Exercise objective:
The entries below must be transcribed exactly. Leave nothing out.

Material for this task:
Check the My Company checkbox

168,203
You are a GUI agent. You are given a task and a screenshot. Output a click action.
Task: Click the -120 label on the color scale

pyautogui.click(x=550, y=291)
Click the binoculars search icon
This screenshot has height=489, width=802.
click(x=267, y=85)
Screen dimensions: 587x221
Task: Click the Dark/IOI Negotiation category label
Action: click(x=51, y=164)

Exercise output:
Check the My Company checkbox

168,203
You are a GUI agent. You are given a task and a screenshot. Output a click action.
Task: Click the -120 label on the color scale

pyautogui.click(x=550, y=291)
Click the binoculars search icon
This screenshot has height=489, width=802.
click(x=267, y=85)
Screen dimensions: 587x221
Task: Click the Dark/IOI Negotiation category label
Action: click(x=51, y=164)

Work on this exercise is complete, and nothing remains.